GIVEN ENTRIES section start

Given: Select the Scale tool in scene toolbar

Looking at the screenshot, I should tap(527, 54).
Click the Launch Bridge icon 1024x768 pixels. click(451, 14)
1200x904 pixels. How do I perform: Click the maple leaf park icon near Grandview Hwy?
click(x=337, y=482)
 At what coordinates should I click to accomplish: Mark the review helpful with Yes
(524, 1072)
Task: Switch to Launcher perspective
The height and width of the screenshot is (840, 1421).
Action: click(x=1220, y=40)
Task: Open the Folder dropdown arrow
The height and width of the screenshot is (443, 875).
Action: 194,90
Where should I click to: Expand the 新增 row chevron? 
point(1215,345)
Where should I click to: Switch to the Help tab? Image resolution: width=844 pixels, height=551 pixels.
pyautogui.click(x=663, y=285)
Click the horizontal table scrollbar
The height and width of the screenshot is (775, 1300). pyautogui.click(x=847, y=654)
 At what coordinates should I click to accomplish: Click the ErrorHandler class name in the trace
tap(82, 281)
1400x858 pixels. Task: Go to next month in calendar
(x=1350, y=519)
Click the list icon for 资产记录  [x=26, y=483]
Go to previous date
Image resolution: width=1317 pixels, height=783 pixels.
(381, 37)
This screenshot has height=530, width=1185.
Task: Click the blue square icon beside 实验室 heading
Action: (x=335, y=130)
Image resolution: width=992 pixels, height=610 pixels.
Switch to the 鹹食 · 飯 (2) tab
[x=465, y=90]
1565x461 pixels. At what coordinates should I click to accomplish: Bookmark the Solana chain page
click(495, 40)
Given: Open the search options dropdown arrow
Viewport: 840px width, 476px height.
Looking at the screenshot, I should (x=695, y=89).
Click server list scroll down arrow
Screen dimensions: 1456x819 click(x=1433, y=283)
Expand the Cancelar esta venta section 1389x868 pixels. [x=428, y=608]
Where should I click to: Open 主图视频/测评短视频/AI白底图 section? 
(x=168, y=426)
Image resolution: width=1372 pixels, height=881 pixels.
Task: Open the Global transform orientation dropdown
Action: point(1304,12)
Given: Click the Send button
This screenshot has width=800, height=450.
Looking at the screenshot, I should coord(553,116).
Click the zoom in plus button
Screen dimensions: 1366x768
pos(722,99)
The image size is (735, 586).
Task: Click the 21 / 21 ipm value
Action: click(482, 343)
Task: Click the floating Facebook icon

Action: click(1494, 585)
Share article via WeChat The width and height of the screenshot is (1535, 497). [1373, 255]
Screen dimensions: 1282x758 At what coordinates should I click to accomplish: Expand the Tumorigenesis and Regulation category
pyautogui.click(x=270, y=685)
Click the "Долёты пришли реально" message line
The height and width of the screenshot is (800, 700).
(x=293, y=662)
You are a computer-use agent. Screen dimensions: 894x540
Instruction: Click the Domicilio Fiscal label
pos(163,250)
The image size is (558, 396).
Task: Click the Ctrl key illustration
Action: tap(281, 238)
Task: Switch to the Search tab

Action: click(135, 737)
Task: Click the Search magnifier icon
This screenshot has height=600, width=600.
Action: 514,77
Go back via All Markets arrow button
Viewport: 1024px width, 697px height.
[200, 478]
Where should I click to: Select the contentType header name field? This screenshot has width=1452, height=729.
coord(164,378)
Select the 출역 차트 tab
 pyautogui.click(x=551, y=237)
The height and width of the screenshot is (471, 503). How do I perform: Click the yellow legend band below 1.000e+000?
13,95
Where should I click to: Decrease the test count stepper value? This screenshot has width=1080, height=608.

GIVEN ENTRIES section end

Transcribe the records above exactly, from the opening line down to and including the line with "Task: Open the Folder dropdown arrow".

Given: Select the Scale tool in scene toolbar

Looking at the screenshot, I should tap(527, 54).
Click the Launch Bridge icon 1024x768 pixels. click(451, 14)
1200x904 pixels. How do I perform: Click the maple leaf park icon near Grandview Hwy?
click(x=337, y=482)
 At what coordinates should I click to accomplish: Mark the review helpful with Yes
(524, 1072)
Task: Switch to Launcher perspective
The height and width of the screenshot is (840, 1421).
Action: click(x=1220, y=40)
Task: Open the Folder dropdown arrow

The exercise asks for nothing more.